*Exercice proposé A:* Dans les entrées, recopiez à l'identique la partie qui commence par la ligne contenant "For every named target in this 106×644" et s'achève sur la ligne contenant "Currency (258, 656)", ces deux lignes comprises. Les images ne doivent pas figurer dans votre réponse.

*Extrait de page:*
# # # # # # #
Bolly&co Magazine

Critique de Village Rockstars 2 : chronique d'une jeunesse dépossédée, entre rêves brisés et réalités sociales...

28 avril 2025
critique Village Rockstars 2 Festival des cinémas indiens de Toulouse
Huit ans après Village Rockstars, Rima Das retrouve son héroïne inoubliable, Dhunu - incarnée par la lumineuse Bhanita Das, qui avait remporté à juste titre le National Award du Meilleur Acteur Enfant pour le premier volet. Désormais adolescente, Bhanita Das impressionne à nouveau par la justesse et la sensibilité de son interprétation, dans ce rôle qui semble avoir été taillé sur mesure pour elle.

Village Rockstars 2 prend son temps pour s'installer : les quarante premières minutes, contemplatives, laissent présager un récit qui hésite à s'élancer.

Mais une fois les enjeux posés - la perte déchirante du père de Dhunu, emporté par des inondations aussi tragiques que réalistes, le métrage gagne en ampleur émotionnelle et nous saisit pour ne plus nous lâcher. Si dans le premier film, Dhunu poursuivait son rêve de musique avec la légèreté de l'enfance, cette suite directe nous invite à découvrir une héroïne confrontée aux dures réalités de l'âge adulte. Les responsabilités, lourdes et impitoyables, viennent peu à peu reléguer ses aspirations artistiques au second plan.
# # # # # # #
*Exercice proposé B:*
Répondez aux questions suivantes à partir de la critique :
(i) Quel prix Bhanita Das a-t-elle remporté pour le premier volet ?
(ii) Combien de minutes contemplatives ouvrent Village Rockstars 2 ?
(iii) Par quoi le père de Dhunu est-il emporté ?

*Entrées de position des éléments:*
# # # # # # #
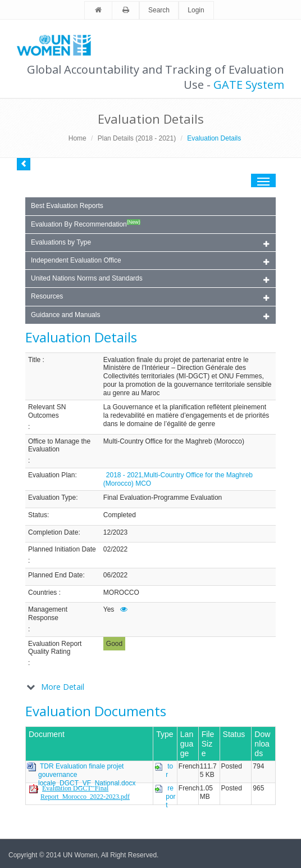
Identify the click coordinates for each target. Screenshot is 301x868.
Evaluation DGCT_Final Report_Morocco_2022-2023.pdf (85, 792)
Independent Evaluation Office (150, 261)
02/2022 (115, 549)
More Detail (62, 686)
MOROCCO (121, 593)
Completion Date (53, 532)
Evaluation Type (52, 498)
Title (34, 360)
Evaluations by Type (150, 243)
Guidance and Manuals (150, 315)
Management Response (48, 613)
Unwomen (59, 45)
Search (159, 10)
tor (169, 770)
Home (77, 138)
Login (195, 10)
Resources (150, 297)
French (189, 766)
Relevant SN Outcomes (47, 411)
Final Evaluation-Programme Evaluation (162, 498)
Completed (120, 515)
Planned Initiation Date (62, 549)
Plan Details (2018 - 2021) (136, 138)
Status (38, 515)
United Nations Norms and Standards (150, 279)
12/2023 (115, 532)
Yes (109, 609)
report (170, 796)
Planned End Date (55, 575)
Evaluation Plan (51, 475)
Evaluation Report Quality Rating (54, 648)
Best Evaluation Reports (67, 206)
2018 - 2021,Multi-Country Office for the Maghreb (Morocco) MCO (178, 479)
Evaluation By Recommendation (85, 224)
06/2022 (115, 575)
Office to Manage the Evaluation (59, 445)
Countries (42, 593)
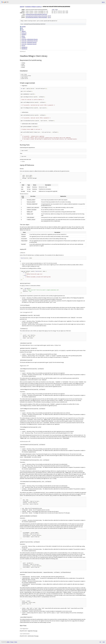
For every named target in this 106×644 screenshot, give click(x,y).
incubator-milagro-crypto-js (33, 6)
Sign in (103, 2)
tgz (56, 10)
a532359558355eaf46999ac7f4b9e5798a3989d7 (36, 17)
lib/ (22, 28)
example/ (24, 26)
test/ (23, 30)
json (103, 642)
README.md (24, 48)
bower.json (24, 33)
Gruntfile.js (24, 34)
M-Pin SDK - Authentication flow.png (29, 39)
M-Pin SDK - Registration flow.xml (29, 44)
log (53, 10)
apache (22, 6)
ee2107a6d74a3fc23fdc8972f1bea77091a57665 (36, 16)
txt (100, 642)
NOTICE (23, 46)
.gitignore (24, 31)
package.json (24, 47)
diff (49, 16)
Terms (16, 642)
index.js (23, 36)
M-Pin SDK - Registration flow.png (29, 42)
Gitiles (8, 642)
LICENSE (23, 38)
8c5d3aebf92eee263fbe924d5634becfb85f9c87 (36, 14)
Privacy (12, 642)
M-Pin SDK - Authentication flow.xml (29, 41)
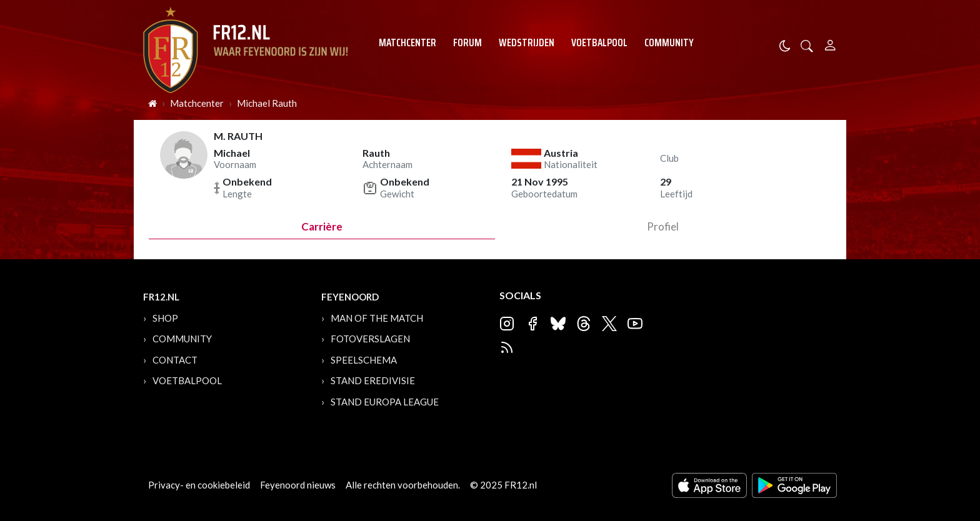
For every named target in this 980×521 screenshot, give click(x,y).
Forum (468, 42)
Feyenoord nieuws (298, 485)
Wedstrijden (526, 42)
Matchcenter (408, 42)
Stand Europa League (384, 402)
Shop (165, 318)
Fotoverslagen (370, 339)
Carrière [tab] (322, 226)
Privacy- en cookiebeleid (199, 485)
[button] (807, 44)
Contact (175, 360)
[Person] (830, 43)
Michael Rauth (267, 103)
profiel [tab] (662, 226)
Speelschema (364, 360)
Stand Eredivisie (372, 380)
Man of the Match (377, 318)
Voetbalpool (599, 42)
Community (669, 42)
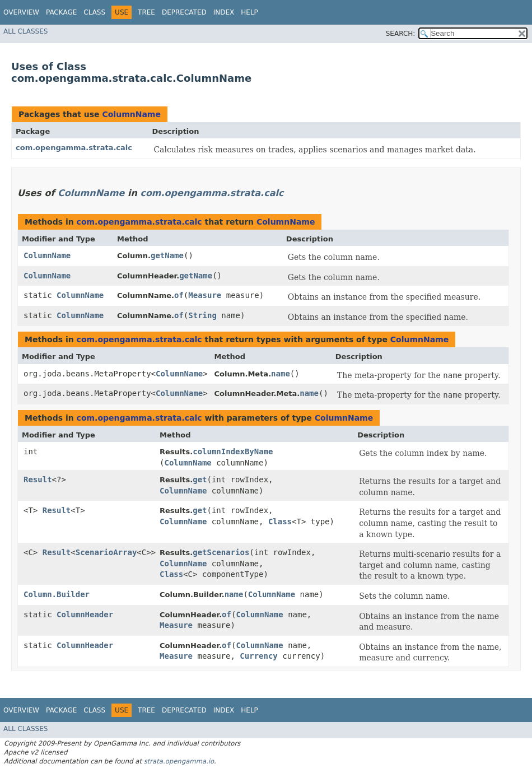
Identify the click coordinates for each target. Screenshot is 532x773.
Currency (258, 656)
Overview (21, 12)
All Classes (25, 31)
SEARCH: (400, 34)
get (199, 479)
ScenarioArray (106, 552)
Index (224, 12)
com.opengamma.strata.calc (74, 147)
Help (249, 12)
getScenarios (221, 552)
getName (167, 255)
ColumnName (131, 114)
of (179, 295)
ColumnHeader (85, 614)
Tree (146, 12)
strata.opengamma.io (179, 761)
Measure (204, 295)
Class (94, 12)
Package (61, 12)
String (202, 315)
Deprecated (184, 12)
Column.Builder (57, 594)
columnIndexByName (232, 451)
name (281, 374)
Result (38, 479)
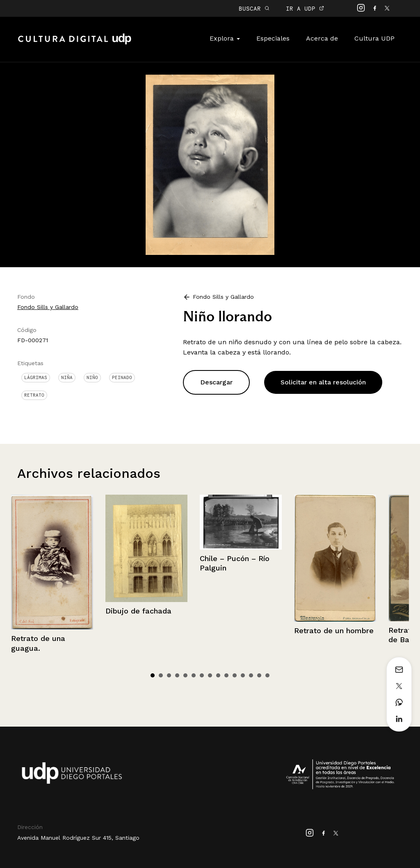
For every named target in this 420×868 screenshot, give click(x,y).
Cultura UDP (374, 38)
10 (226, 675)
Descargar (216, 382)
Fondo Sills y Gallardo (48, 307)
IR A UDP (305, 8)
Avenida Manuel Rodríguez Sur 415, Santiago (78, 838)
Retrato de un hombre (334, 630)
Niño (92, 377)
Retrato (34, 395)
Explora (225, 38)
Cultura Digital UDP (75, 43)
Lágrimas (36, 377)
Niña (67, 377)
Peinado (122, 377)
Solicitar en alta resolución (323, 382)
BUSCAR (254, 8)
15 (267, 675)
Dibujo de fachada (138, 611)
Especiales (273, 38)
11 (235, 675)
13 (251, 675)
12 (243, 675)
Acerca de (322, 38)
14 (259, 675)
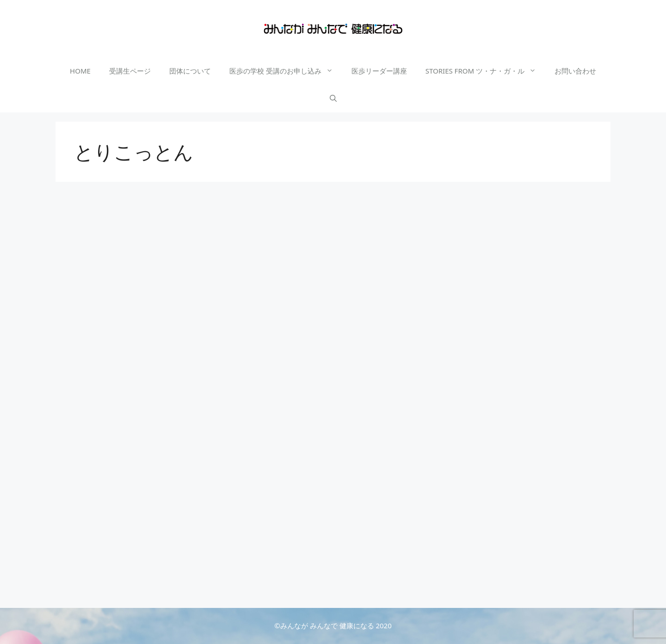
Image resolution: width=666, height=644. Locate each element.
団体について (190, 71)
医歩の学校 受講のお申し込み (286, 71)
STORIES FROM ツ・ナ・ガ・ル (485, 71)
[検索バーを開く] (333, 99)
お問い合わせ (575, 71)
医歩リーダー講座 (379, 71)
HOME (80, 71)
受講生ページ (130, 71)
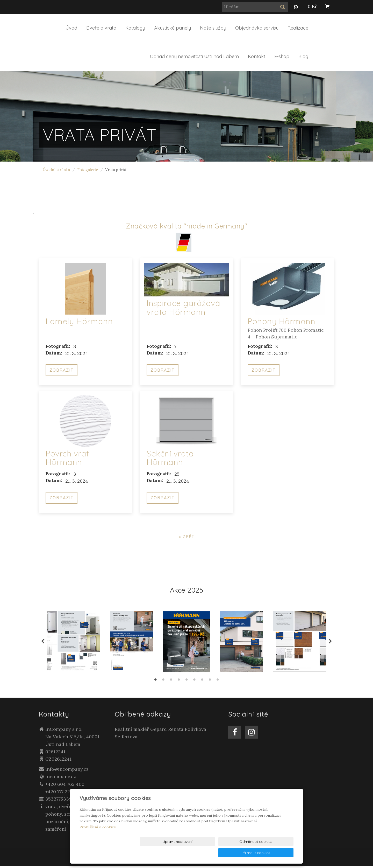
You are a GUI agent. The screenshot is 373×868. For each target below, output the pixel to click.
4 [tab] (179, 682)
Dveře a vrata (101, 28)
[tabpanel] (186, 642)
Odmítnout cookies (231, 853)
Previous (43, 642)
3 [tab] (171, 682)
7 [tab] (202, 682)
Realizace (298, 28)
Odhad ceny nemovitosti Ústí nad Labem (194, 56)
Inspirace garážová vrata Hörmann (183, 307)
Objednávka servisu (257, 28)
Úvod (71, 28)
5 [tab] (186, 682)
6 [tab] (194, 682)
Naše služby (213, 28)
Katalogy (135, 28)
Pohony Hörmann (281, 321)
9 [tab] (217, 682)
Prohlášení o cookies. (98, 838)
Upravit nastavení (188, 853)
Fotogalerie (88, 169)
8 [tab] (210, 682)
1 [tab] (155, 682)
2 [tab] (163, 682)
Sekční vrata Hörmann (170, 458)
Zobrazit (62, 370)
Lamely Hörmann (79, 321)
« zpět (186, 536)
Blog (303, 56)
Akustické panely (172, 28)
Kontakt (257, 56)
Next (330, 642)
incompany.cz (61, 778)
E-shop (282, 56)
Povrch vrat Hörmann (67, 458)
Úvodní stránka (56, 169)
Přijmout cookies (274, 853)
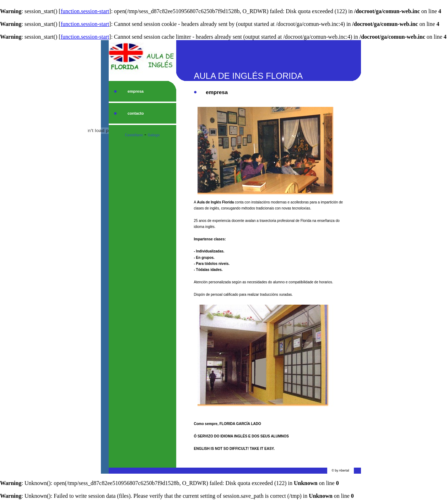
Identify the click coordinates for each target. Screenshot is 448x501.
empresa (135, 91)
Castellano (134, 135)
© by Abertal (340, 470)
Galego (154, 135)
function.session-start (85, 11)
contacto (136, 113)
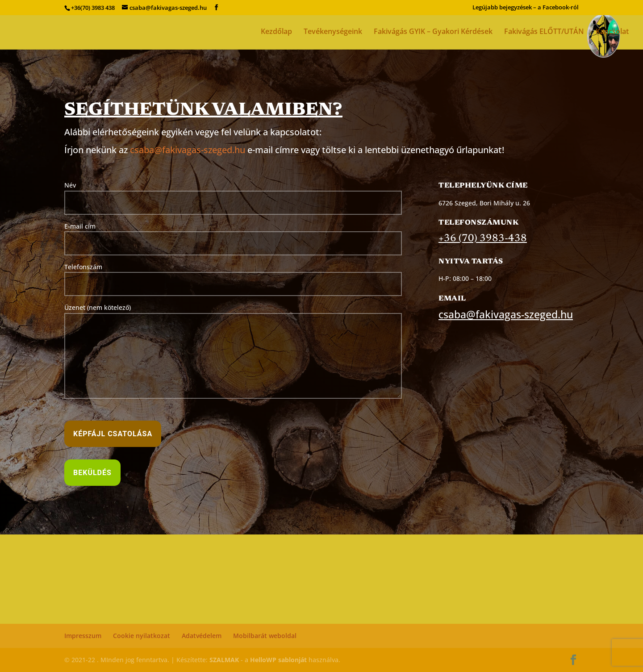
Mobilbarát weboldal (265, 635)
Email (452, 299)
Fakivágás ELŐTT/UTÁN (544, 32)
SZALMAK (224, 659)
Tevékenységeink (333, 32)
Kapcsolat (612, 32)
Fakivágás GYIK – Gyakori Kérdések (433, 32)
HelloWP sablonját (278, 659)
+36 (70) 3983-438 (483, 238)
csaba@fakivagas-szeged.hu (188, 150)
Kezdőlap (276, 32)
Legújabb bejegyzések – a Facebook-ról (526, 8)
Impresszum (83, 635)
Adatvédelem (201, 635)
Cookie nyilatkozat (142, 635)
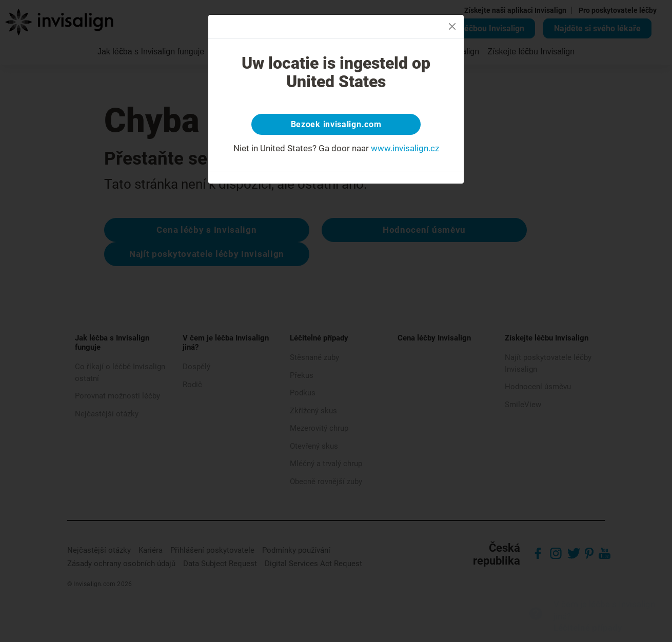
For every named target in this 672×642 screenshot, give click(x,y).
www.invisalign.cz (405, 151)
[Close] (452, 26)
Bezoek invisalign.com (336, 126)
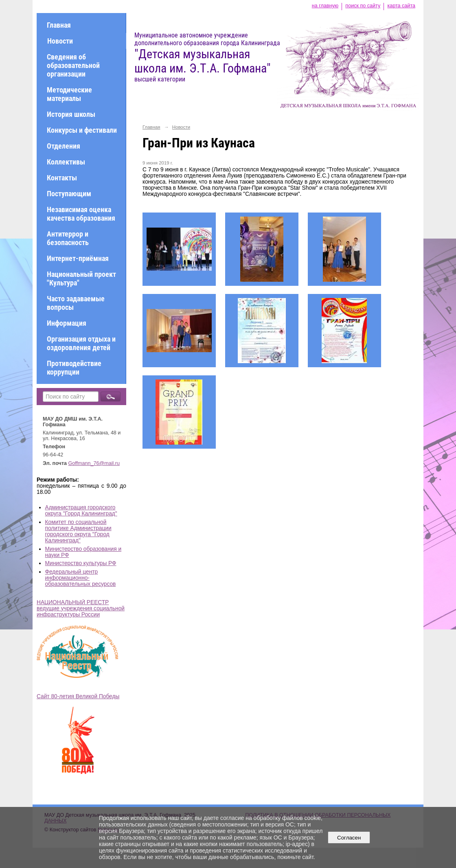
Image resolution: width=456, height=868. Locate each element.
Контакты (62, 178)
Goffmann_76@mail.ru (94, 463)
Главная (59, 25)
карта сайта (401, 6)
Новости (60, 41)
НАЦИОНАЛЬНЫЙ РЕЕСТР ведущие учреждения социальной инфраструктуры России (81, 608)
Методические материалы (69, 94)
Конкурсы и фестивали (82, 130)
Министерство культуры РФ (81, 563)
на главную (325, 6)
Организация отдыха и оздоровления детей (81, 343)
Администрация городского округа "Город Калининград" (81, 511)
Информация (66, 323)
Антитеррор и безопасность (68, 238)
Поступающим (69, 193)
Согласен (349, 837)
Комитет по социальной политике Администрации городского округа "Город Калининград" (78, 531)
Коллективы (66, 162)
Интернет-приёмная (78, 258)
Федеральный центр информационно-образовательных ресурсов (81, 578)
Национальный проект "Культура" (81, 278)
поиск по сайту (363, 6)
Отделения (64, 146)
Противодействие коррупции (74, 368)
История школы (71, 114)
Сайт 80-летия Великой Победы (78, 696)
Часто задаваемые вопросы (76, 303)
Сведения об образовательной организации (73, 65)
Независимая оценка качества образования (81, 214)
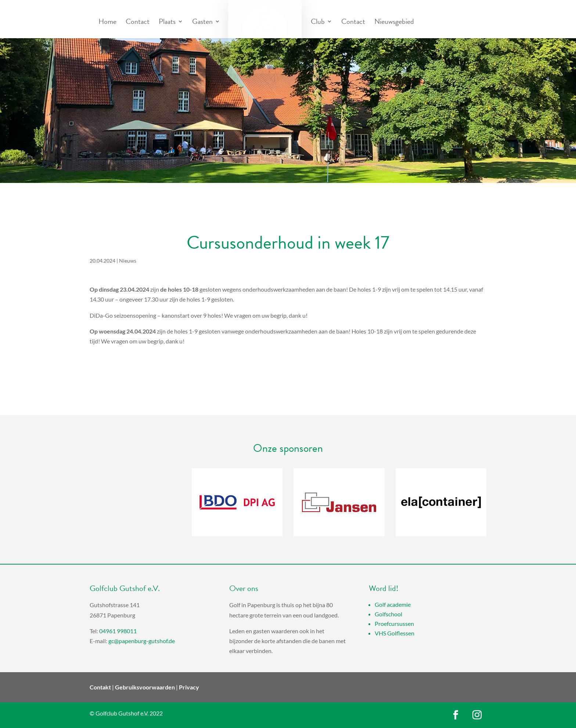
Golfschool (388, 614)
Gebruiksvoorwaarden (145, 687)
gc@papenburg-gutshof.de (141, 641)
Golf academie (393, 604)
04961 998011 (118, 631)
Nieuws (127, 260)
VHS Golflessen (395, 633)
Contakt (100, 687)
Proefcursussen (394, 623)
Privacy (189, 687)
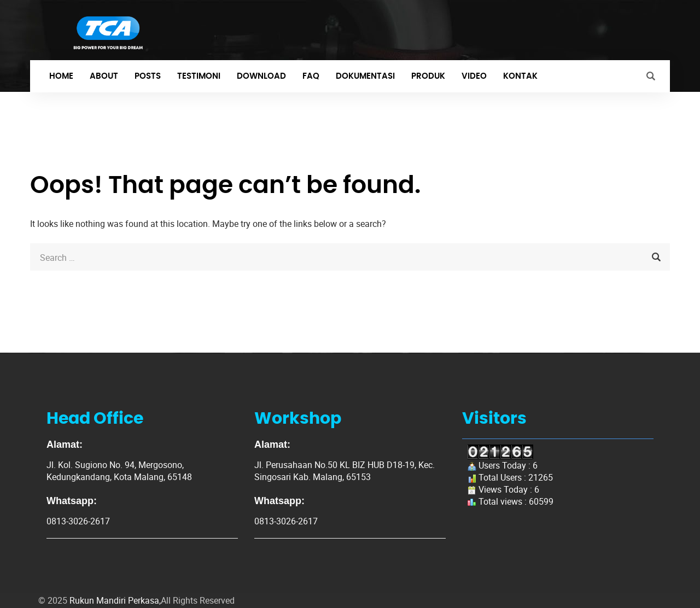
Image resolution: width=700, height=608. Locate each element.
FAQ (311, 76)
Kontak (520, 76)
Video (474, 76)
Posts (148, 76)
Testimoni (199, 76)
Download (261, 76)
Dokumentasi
# # # # # # #
*Résultat final A:*
For every named target in this 106×644 screenshot, give click(x,y).
incubator-milagro-crypto-js (33, 6)
Sign in (103, 2)
tgz (56, 10)
a532359558355eaf46999ac7f4b9e5798a3989d7 (36, 17)
lib/ (22, 28)
example/ (24, 26)
test/ (23, 30)
json (103, 642)
README.md (24, 48)
bower.json (24, 33)
Gruntfile.js (24, 34)
M-Pin SDK - Authentication flow.png (29, 39)
M-Pin SDK - Registration flow.xml (29, 44)
log (53, 10)
apache (22, 6)
ee2107a6d74a3fc23fdc8972f1bea77091a57665 (36, 16)
txt (100, 642)
NOTICE (23, 46)
.gitignore (24, 31)
package.json (24, 47)
diff (49, 16)
Terms (16, 642)
index.js (23, 36)
M-Pin SDK - Registration flow.png (29, 42)
Gitiles (8, 642)
LICENSE (23, 38)
8c5d3aebf92eee263fbe924d5634becfb85f9c87 (36, 14)
Privacy (12, 642)
M-Pin SDK - Authentication flow.xml (29, 41)
For every named target in this 980×521 screenshot, give click(x,y).
Forum (468, 42)
Feyenoord nieuws (298, 485)
Wedstrijden (526, 42)
Matchcenter (408, 42)
Stand Europa League (384, 402)
Shop (165, 318)
Fotoverslagen (370, 339)
Carrière [tab] (322, 226)
Privacy- en cookiebeleid (199, 485)
[button] (807, 44)
Contact (175, 360)
[Person] (830, 43)
Michael Rauth (267, 103)
profiel [tab] (662, 226)
Speelschema (364, 360)
Stand Eredivisie (372, 380)
Man of the Match (377, 318)
Voetbalpool (599, 42)
Community (669, 42)
Identify the click coordinates for each target. Screenshot is 532x773.
Currency (258, 656)

*Résultat final B:*
(i) Le National Award du Meilleur Acteur Enfant.
(ii) Quarante minutes.
(iii) Par des inondations.